For its upcoming one-year anniversary on Aug. 6, we dug into NASA’s archives to highlight some of Curiosity’s milestones to date.
Nov. 26, 2011: Curiosity embarks on the first leg of its journey: traveling 354 million miles to Mars.
Aug. 6, 2012: It finally arrives, touching ground on Bradbury Landing.
Aug. 9, 2012: Curiosity beams back to Earth a colored 360-degree panorama taken of the Gale Crater landing site.
Feb. 9, 2013: Mars is drilled into for the first time. Curiosity collects a sample from a site named John Klein.
Feb 28, 2013: After a memory glitch, Curiosity switches to a redundant onboard computer and enters safe mode.

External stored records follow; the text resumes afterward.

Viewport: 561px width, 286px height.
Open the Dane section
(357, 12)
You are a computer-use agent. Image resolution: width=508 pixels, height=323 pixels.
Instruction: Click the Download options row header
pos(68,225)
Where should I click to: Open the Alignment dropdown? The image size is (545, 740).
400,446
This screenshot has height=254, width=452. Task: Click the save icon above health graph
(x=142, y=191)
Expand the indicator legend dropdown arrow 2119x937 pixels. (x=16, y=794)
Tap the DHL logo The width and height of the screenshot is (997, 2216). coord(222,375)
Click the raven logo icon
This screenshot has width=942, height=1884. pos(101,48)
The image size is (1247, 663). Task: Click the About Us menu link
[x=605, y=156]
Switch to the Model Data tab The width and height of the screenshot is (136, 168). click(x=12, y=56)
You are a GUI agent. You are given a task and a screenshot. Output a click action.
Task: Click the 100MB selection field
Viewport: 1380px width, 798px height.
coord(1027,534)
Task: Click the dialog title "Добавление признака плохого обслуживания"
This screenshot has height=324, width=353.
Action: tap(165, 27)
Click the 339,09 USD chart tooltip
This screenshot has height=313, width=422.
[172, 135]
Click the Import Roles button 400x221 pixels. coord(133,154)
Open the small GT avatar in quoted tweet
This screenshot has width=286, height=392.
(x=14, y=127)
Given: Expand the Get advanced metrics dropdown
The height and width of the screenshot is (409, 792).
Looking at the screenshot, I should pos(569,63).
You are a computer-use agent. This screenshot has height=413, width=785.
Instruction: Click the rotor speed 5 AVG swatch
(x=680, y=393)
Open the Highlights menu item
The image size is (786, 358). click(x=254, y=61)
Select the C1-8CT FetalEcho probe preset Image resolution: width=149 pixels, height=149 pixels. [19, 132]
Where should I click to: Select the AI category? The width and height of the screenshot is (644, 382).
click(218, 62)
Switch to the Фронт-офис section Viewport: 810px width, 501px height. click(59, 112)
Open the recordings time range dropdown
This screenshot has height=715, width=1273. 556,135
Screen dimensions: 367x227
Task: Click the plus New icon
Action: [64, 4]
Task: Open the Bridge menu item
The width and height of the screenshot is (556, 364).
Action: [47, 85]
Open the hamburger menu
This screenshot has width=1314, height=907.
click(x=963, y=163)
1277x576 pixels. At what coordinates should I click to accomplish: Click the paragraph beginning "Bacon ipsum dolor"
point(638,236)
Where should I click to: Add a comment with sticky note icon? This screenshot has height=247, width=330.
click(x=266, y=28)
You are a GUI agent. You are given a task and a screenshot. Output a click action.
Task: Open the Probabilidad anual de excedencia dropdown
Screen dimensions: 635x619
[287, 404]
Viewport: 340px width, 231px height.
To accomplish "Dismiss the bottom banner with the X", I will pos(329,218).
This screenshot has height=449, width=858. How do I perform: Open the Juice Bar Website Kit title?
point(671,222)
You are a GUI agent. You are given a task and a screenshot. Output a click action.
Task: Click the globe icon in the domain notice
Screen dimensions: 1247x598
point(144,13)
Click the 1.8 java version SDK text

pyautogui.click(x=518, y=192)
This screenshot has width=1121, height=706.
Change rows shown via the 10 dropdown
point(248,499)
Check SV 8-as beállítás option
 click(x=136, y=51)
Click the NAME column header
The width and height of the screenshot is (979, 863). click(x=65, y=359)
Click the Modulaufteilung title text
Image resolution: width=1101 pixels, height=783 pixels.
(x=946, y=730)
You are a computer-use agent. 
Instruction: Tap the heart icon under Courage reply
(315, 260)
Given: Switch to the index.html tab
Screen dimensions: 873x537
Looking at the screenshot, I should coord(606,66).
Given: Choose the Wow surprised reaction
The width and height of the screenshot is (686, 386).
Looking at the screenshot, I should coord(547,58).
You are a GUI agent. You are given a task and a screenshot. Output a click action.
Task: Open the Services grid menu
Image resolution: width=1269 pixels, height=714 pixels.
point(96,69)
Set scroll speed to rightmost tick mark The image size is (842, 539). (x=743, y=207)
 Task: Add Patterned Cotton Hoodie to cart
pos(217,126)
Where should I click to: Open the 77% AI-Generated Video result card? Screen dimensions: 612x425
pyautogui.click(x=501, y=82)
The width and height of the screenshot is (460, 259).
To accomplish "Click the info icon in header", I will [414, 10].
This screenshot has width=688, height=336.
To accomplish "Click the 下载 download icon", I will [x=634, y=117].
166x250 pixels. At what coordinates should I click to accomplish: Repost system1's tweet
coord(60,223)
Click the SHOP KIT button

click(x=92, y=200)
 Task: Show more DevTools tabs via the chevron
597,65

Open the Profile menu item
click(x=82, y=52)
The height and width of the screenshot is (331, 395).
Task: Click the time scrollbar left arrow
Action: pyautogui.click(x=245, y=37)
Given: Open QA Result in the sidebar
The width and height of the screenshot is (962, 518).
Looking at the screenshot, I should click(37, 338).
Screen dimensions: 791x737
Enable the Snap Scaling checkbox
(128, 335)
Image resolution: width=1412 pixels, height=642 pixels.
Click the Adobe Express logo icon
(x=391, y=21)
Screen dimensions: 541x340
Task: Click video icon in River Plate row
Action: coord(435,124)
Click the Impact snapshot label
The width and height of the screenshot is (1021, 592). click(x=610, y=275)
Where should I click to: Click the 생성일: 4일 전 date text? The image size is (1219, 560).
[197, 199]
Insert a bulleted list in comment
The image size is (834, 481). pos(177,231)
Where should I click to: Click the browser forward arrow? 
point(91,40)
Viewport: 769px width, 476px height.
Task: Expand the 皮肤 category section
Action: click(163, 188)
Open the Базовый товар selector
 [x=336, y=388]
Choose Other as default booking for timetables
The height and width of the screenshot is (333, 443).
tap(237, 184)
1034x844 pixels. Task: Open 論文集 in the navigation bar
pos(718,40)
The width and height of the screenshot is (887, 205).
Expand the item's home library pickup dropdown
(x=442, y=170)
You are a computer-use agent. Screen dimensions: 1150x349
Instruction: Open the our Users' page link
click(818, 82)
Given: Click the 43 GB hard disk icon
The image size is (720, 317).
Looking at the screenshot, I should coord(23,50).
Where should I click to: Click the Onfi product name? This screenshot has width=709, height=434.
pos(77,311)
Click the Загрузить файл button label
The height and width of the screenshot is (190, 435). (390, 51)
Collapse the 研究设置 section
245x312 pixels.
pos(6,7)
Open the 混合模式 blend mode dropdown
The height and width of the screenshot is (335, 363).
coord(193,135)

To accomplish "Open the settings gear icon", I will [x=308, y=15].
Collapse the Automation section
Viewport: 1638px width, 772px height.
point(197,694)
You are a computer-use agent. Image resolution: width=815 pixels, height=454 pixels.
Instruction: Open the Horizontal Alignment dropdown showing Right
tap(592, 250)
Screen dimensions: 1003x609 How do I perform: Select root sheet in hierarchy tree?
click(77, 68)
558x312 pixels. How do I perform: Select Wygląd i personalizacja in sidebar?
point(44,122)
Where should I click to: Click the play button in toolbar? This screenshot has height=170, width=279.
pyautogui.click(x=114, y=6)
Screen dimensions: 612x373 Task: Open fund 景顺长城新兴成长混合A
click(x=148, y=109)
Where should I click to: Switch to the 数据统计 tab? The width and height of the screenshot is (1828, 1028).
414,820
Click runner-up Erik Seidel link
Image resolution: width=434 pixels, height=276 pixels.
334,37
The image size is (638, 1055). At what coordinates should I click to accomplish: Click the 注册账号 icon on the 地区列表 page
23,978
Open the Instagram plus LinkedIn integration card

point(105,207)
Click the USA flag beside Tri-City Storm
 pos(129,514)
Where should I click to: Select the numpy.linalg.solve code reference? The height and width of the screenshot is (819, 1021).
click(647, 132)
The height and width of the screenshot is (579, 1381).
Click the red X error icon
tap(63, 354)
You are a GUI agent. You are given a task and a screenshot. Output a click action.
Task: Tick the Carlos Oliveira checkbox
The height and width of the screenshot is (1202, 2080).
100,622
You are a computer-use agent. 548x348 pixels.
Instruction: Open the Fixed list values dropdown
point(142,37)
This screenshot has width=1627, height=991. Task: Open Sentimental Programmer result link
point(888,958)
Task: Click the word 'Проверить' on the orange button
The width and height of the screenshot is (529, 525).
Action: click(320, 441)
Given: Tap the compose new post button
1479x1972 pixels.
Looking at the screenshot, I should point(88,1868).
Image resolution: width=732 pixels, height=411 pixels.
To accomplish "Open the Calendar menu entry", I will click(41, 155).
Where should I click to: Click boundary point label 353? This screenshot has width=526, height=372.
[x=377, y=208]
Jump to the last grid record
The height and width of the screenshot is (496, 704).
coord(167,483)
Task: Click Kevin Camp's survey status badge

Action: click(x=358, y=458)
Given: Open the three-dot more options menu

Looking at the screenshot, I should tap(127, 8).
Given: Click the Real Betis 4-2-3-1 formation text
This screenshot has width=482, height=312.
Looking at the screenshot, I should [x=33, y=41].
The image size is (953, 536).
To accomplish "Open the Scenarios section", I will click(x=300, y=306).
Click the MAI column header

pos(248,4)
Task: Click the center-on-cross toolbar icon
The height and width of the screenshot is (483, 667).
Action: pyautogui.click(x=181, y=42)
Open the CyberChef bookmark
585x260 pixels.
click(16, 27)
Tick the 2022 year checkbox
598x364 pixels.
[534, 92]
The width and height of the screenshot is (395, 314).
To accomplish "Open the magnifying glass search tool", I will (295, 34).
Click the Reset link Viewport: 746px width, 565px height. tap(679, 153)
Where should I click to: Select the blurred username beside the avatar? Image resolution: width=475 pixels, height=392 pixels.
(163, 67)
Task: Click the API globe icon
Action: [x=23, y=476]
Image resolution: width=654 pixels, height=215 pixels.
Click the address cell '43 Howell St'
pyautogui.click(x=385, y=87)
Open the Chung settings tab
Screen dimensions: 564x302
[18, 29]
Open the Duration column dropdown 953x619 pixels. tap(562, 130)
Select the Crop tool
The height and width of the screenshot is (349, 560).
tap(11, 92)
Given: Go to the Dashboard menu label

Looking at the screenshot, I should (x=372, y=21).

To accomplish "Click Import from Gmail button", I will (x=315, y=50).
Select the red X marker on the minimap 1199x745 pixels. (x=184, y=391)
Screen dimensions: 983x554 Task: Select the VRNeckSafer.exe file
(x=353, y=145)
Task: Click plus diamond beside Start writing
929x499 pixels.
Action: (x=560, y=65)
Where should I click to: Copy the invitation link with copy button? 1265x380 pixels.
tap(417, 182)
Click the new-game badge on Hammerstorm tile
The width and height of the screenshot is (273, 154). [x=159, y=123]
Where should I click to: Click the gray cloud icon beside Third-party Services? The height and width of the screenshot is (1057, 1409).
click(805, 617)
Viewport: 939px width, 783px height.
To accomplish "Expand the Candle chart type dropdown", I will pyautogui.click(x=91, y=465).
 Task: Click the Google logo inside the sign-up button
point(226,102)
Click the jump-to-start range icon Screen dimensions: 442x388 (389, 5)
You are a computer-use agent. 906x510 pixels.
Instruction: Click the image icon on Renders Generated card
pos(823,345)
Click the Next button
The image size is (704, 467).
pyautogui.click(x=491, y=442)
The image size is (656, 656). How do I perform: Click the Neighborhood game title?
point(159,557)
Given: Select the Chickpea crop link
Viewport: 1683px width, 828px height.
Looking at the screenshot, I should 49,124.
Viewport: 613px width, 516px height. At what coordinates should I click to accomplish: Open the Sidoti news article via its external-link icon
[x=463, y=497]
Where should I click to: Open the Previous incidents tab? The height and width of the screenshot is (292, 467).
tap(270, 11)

March 13, 2013: Curiosity wins South by Southwest’s Interactive Award for best social media campaign.
March 18, 2013: Curiosity finds evidence of water-bearing minerals near where it had drilled.
April 25, 2013: Another to add to the resume: The Smithsonian National Air and Space Museum’s Trophy for Current Achievements is awarded to Curiosity.
May 20, 2013: Curiosity drills into its second spot: Cumberland, collecting a powered sample from the rock interior.
June 5, 2013: The rover wraps up its investigation in the Glenelg area. NASA calls this the “biggest turning point since landing.”
June 19, 2013: NASA stitches together a billion pixels‘ worth of landscape imagery taken from Curiosity.
July 8, 2013: Curiosity heads to its next destination: Mount Sharp.
July 23, 2013: Are we there yet? Curiosity completes its longest drive in a day: 109.7 yards, or 0.06 miles.
Happy anniversary, and keep up the great work. We hope you’re not too homesick, Curiosity.